Berdasarkan situasi tersebut bahasa Melayu dapat dikatakan pidgin karena memiliki syarat-syarat yang dikemukakan oleh Holmes(1992:90) yakni digunakan untuk perdagangan, strukturnya mudah dan tidak ada penggunaan pidgin karena status sosial. Berkaitan dengan status soasial, bahasa Melayu pasar merupakan bahasa Melayu yang tidak memiliki aturan, digunakan untuk perdagangan sehingga tidak memiliki tingkatan tinggi. Pernyataan tersebut didukung oleh Holmes jika Pidgin itu tidak memiliki status tinggi dan bergengsi, dan sebenarnya tidak ada orang yang ingin menggunakan bahasa tersebut jika tidak ada kepentingan komunikasi, sehingga dianggap bahasa yang memiliki tingkatan yang rendah(1992:93).
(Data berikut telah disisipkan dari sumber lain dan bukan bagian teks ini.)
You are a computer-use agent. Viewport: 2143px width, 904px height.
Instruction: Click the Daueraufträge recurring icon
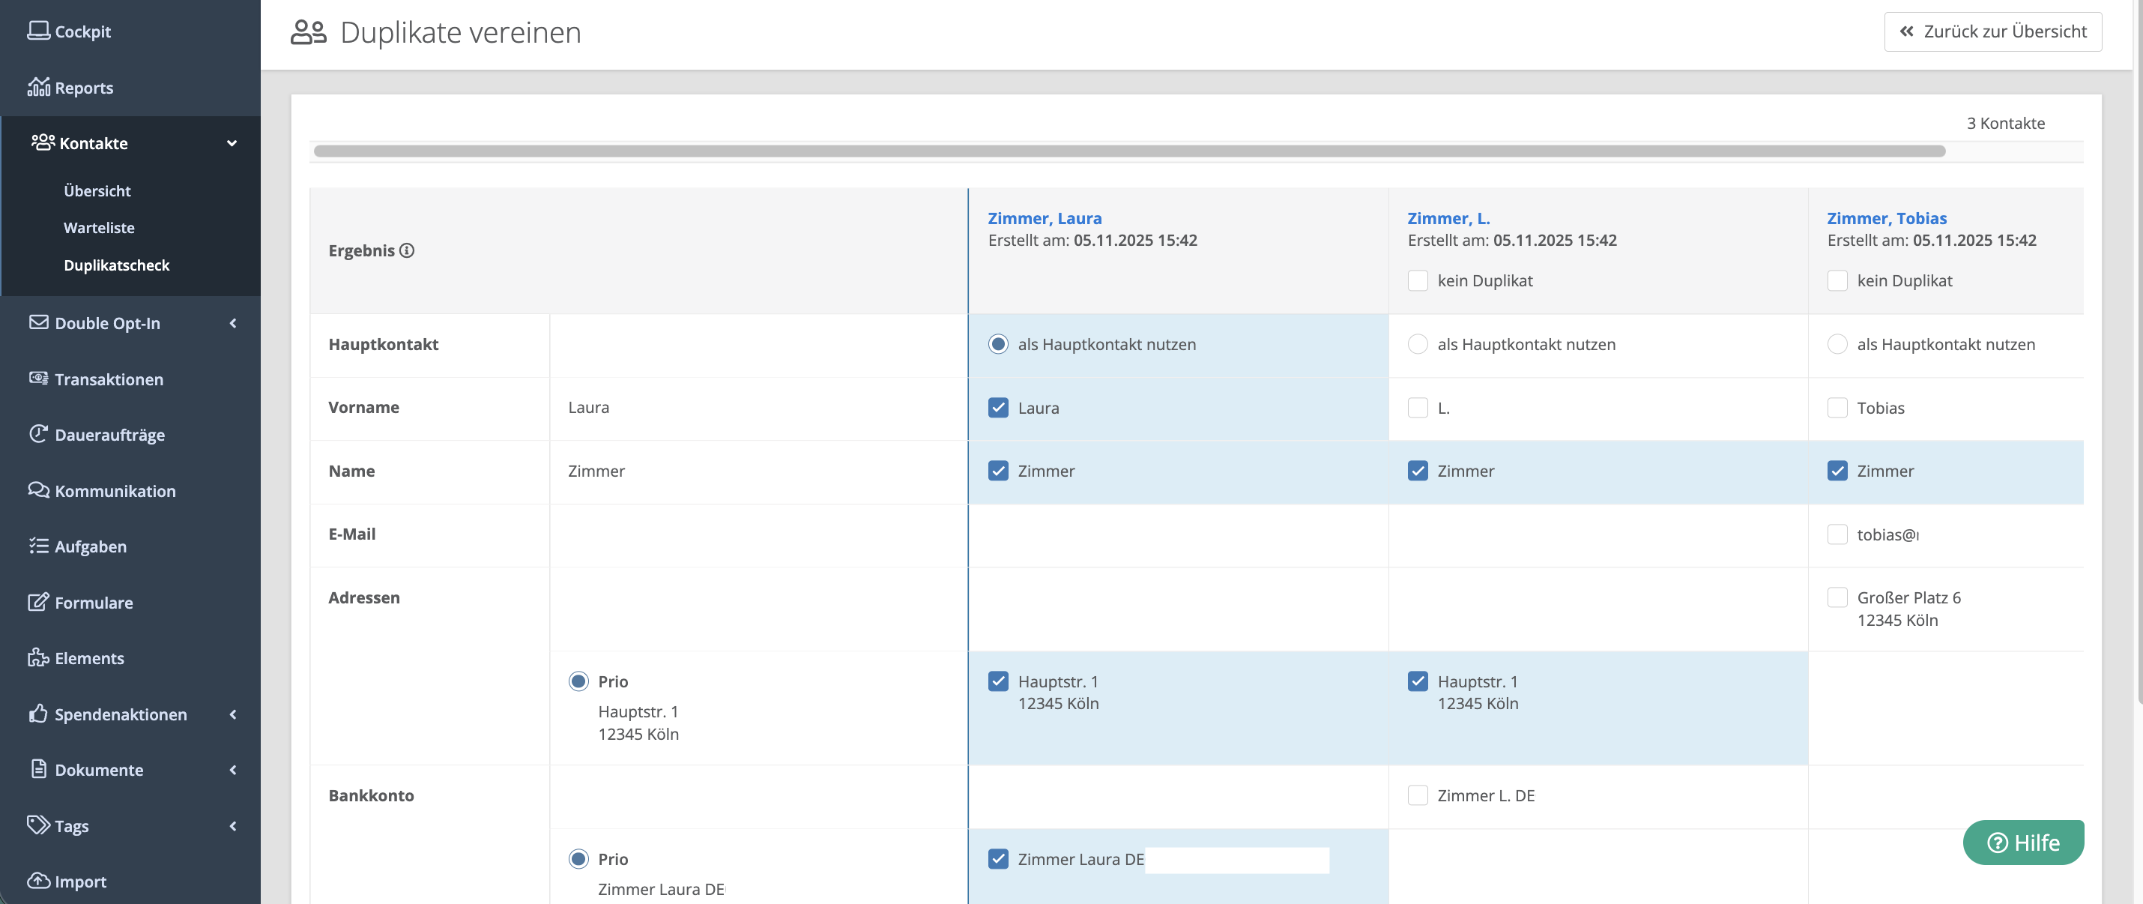(38, 434)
Pidgin yang berkembang menjadi kreol akan lebih teratur dan terstruktur (Holmes,1991:96). Berdasarkan pernyataan Holmes tersebut perkembangan bahasa Melayu sebagai Pidgin menjadi kreol dapat dibuktikan dengan pembinaan dan pemeliharaan bahasa Melayu oleh Raja Ali Haji, sehingga bahasa melayu lebih teratur dan terstruktur. Pada saat itu status bahasa Melayu pasar yang pada awalnya tingkatnya dianggap rendah akhirnya memiliki status tinggi karena digunakan di Kesultanan Riau. Terlebih lagi ketika tanggal 28 Oktober 1928 bahasa Melayu tersebut diadopsi dan disahkan menjadi bahasa kesatuan Republik Indonesia dengan nama Bahasa indonesia. Pada tahap ini bahasa Indonesia yang pada mulanya bernama bahasa Melayu mengalami standarisasi atau pembakuan sehingga lebih terstruktur. Akhirnya bahasa Melayu Indonesia dari segi kosakata sangat berbeda dengan bahasa-bahasa Melayu lainnya seperti Melayu Malaysia, Melayu Brunai dan lain-lain bahkan Melayu Riau yang pada awalnya bahasa tersebut diadopsi. Sehingga bahasa Indonesia yang awalnya dari bahasa Melayu akhirnya digunakan dari generasi ke generasi hingga saat ini. Oleh karena itu dapat ditarik kesimpulan bahwa bahasa Indonesia terlahir dari proses kreolisasi.
Referensi
Collins, J.Y. 1980. Ambonese Malay and Creolization Theory. Kuala Lumpur: Dewan Bahasa dan Pustaka Kementerian Pelajaran Malaysia.
Hamidy, UU.1998. Teks dan Pengarang di Riau. Pekanbaru: Unri Press.
Holmes, Janet. 1992. An Introduction to Sociolinguistics. London. Longman.
Junus, Umar. 1969. Sedjarah dan Perkembangan Kearah Bahasa Indonesia. Djakarta: Bhratara.
Parera, J.D.1993. Leksikon Istilah Pembelajaran Bahasa. Jakarta: Gramedia Pustaka Utama.
Wardhaugh, Ronald. 1986. An Introduction to Sociolinguistics. Cambridge: Basil Blackwell.